Le tecniche costruttive delle case sono simili in tutta la zona costiera e dimostrano, con un'architettura semplice, quali erano le esigenze principali della vita contadina e marinara. Le case caratteristiche, sopratutto quelle dei contadini, si sviluppano su due livelli, conformandosi con l'andamento del terreno. Al livello più basso vi erano i locali per le attività quotidiane e rustiche come le stalle e spazi per l'allevamento di animali da cortile, il ripostiglio per gli attrezzi agricoli, le cantine per conservare il vino e le cisterne per conservare l'acqua piovana. Quelli superiori avevano almeno due stanze, con doppia volta a botte o crociera e generalmente ci si accedeva da una scala esterna. Qui anticamente ogni famiglia viveva con il prodotto della propria terra ed erano pochi i beni di consumo che venivano acquistati mediante il baratto.
Poggi panoramici, terrazzini uniti da piccole e strette scalinatelle fanno di questo angolo della costa divina uno dei luoghi più tranquilli, ove il fascino discreto di chiesette e di piccole case bianche, aggregate o sparse a mezzacosta, infonde serenità e curiosità. Conca dei marini deve il suo nome alla particolare conformazione geografica a forma di conca, con l'aggiunta della denominazione dei Marini per sottolineare la vicinanza al mare ed il ruolo svolto dai suoi abitanti che anticamente erano tra i più bravi marinai della costa tirrenica e che hanno contribuito a definire questo paese come "città dei naviganti".

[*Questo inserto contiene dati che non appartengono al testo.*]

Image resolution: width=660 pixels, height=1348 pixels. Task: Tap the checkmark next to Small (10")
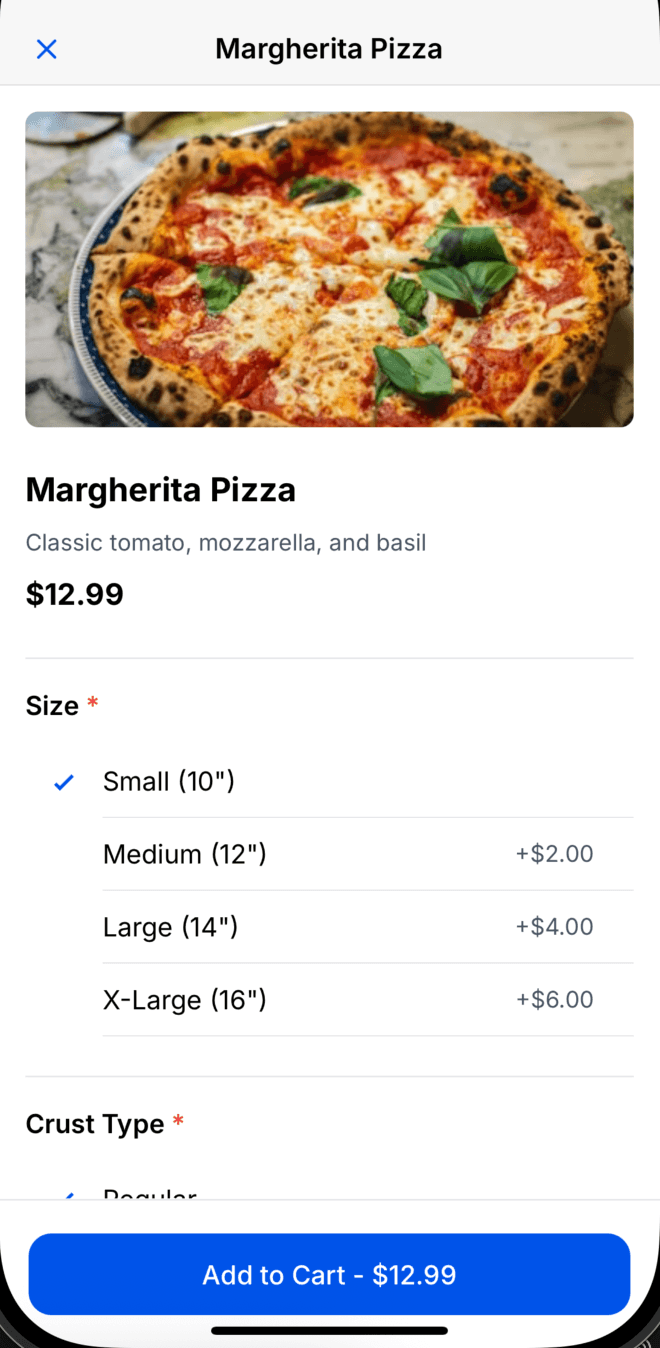pos(63,782)
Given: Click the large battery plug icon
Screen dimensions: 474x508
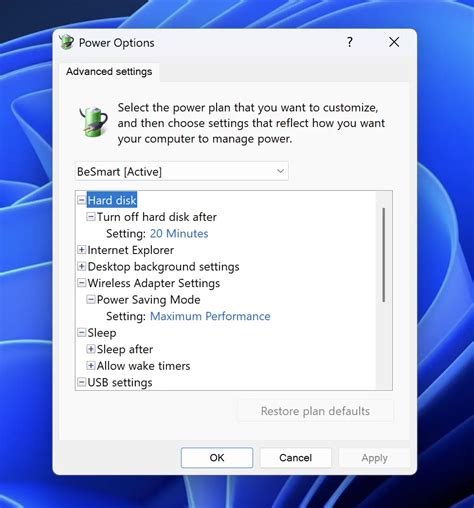Looking at the screenshot, I should coord(94,122).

La Marina di Conca è una piccola baia circondata da molte casettine bianche e la sua piccola spiaggia rappresenta il principale stabilimento balneare del paese, nonché il porto in cui attraccano tuttora le imbarcazioni dei pescatori locali. La Marina di Conca, inoltre, è stato luogo celebre tra gli anni sessanta e gli anni settanta per aver dato ospitalità ad alcuni personaggi famosi, tra cui si ricorda ancora la principessa Margaret d'Inghilterra, Gianni Agnelli, e gli scatti fotografici dei paparazzi a Jacqueline Kennedy che nel 1962, di ritorno da una visita a Ravello, vi sostò per immergersi nell'azzurro mare della costiera. Purtroppo nel maggio del 1996 il territorio fu colpito da una grande frana, creata dal distaccamento delle pareti rocciose retrostanti la zona di balneazione. Non vi furono vittime, ma furono distrutte alcune costruzioni situate nei pressi della Marina e la spiaggia rimase inagibile per diversi anni.

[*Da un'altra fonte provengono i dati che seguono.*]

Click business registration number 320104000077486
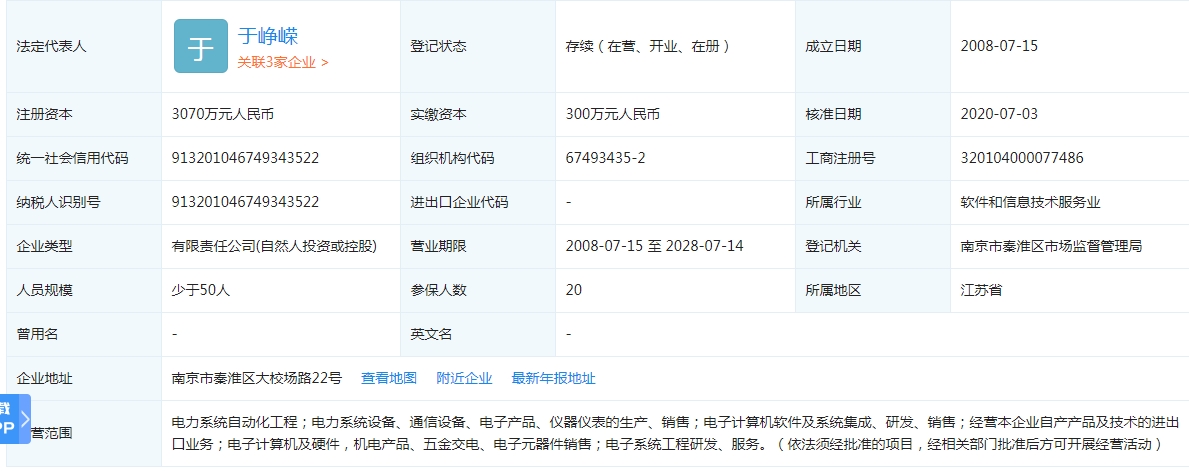The height and width of the screenshot is (471, 1189). click(x=1021, y=158)
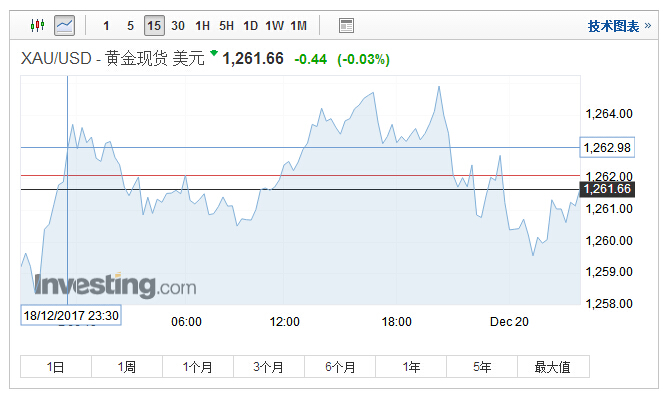Click the green down-arrow price indicator
This screenshot has width=663, height=397.
214,52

Poco distante troviamo ben visibile dalla strada panoramica la Torre del Capo di Conca, detta anche Torre Saracena o Torre Bianca, un'antica torre di guardia cinquecentesca che sorge su un promontorio chiamato Capo di Conca e voluta dal viceré di Napoli Pedro de Toledo a difesa del territorio contro le invasioni dei Turchi. Come quasi tutte le torri di avvistamento, dopo la sconfitta dei Turchi a Lepanto, anche la torre di Capo Conca perse di importanza e fu abbandonata al suo destino ed addirittura usata a scopo cimiteriale fino al 1949, finché fu restaurata dall'amministrazione comunale.
Non si può fermarsi a Conca dei Marini e non gustare la sfogliatella di Santarosa, della quale una donna del luogo mi racconta la storia mentre gusto e apprezzo questo tipico dolce in un ristorante locale. Pare che nel Settecento le suore domenicane di clausura del Conservatorio di Santa Rosa da Lima di Conca dei Marini, dedite alla preparazione del pane e di dolci, diedero vita a questa ghiottoneria. Era rimasta una porzione di pasta e una delle suore decise di non disfarsene ma la stese in un tegame ponendovi della crema fatta con semola di farina, latte e zucchero con frammenti di frutta secca e amarene sciroppate, e dopo aver coperto il tutto con l'altra pasta la mise nel forno caldo del pane. L'eccellente e gustoso risultato di questo primo prototipo della sfogliatella fu una torta che col tempo assunse la tipica forma di sfogliatella, rendendo famoso il luogo e il monastero.
Ma un luogo con tale fascino e mistero non può non avere anche le proprie leggende, e qui torna il mare prepotentemente a occupare tutta la scena, soprattutto per ciò che riguarda il mito che lega Conca dei Marini a Sant'Andrea Apostolo ed alla vicina Amalfi.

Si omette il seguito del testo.